I tried what was suggested by lilithcat for some books. Unfortunately, the result was unsatisfying. Many of the old books I found in several source systems, e.g. German national library, GBV - Gemeinsamer Bibliotheksverbund, and sometimes more than one from Amazon.

In most cases, each of these entries has a few fields. But each of them has different fields. Even worse: Im many cases, some of these fields have wrong data. Sometimes they have wrong characters in e.g. the title, sometimes complete nonsense in the title, wrong names in the author fields, and more errors.

Example: We have a collection of nine books with texts from Platon (old greek philosopher). The data source from German National Library shows in the title strange signs like "Bd. 1. Iōn". The author field does not show Platon at all but "Heinz Mitwirkender Hofmann Friedrich Übersetzer Schleiermacher". This is the entry: https://www.librarything.com/work/36220041/details/312199801
I can could add many more terrible examples

At the end, I started correcting many entries manually to have something usable at all.

-> My question now is: How save / how stable are these manual changes? (I am worried that changes from someone else can overwrite my changes because someone said that when I change the cover photo, it might be changed again when the photo is changed in the source system.)

15SandraArdnas
Apr 24, 6:33 pm

>14 hbbk: No one can edit your data without logging into your account. The same goes for a cover you either upload or chose one that is uploaded by someone else on LT. (Amazon covers can change or disappear if they no longer have the book)

There are often issues with umlauts, diacritics and such, depending on what encoding is used by the source. I'll leave to someone more experienced to comment what sources have or don't have them.

16LeslieWx
Apr 24, 6:45 pm

>14 hbbk: In most cases, each of these entries has a few fields. But each of them has different fields. Even worse: In many cases, some of these fields have wrong data.

Yes.
I've been here 13 months, cataloging books no older than about 120 years, and had the same problem. Good metadata is hard to come by! And typos are not a modern invention.

ALSO, I have learned that classification systems (Library of Congress, Dewey Decimal, Melville Decimal System) are not quite as full of hard-and-fast rules as I thought, and MARC records have an option for "local call number"s, and sometimes even the people doing the cataloging at the Library of Congress are ill-trained or overworked or I-don't-know-what. I've become less sure that there's one totally right way to catalog a book and more more comfortable using my own judgement. Sometimes I'm happy about that, sometimes not!

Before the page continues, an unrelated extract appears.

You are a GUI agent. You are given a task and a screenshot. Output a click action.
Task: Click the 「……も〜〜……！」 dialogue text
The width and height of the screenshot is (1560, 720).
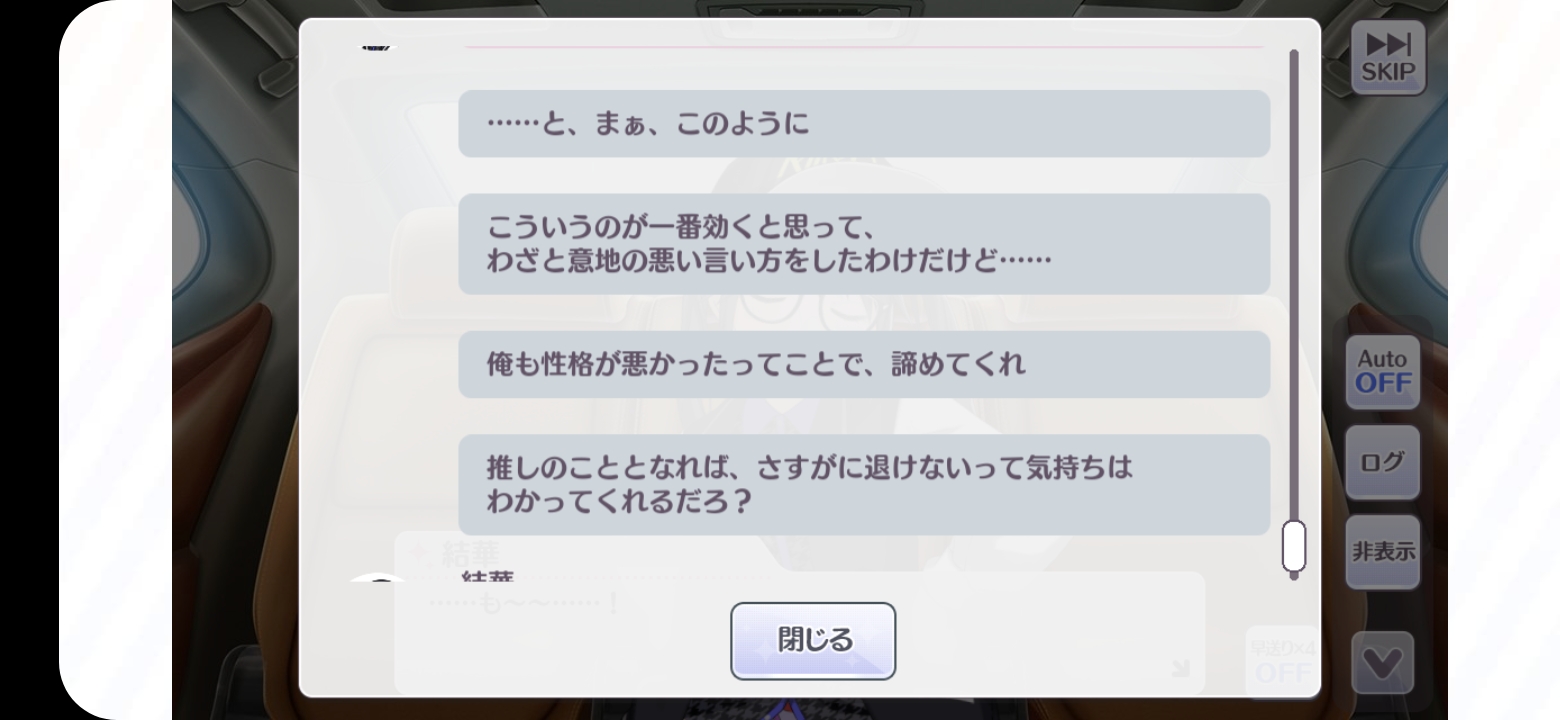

I have almost 2000 books cataloged so far; about 11% are completely manual entries. About 25% I've marked as being quick entries, meant so I know what titles by whom we've (temporarily) got in which boxes. Of the remaining 1200 or so books, I bet I've added or changed metadata on over 1000 of them. Picky? Crazy? You decide.

How safe / how stable are these manual changes?
Your textual (metadata) changes are as safe and stable as the LT servers and the internet. No other user can change them.

someone said that when I change the cover photo, it might be changed again when the photo is changed in the source system
I believe that that's only true of covers that are in the "Amazon covers" options, because those are live links to whatever Amazon has put up for that title/ISBN/ISSN. If you upload your own photo, or you download a picture of a book from somewhere to your computer and then upload it, that picture then exists on the LT servers. I believe that if you tell LT to "grab a photo from the web", that picture also then resides on the LT servers.

=====
On a related note: have you discovered Worldcat.org? An account is free, and it's a great way to find library records for even hard-to-find works. I've done a lot of manual entries from library records I've found that way; I've also gone to the "add sources" link on the "Add books" page and added a lot of libraries to my search options once I realize they've got good collections & metadata in areas of my interests.

17MarthaJeanne
Apr 25, 2:27 am

Amazon covers can change. Very rarely the Membercover best guess for ISBN can change. (For example if a novie comes out and suddenly lots of peple buy copies with a movie themed cover) but member covers chosen by you are stable.

18hbbk
Apr 25, 2:46 am

>16 LeslieWx:

On the one hand, it's reassuring to hear that the data is secure. On the other hand, it's also a shame that everyone works on their own catalog and doesn't collaborate on improvements. For example, I worked on Wikipedia for over ten years. There, many people collaborate to create the best possible database and continuously develop it further.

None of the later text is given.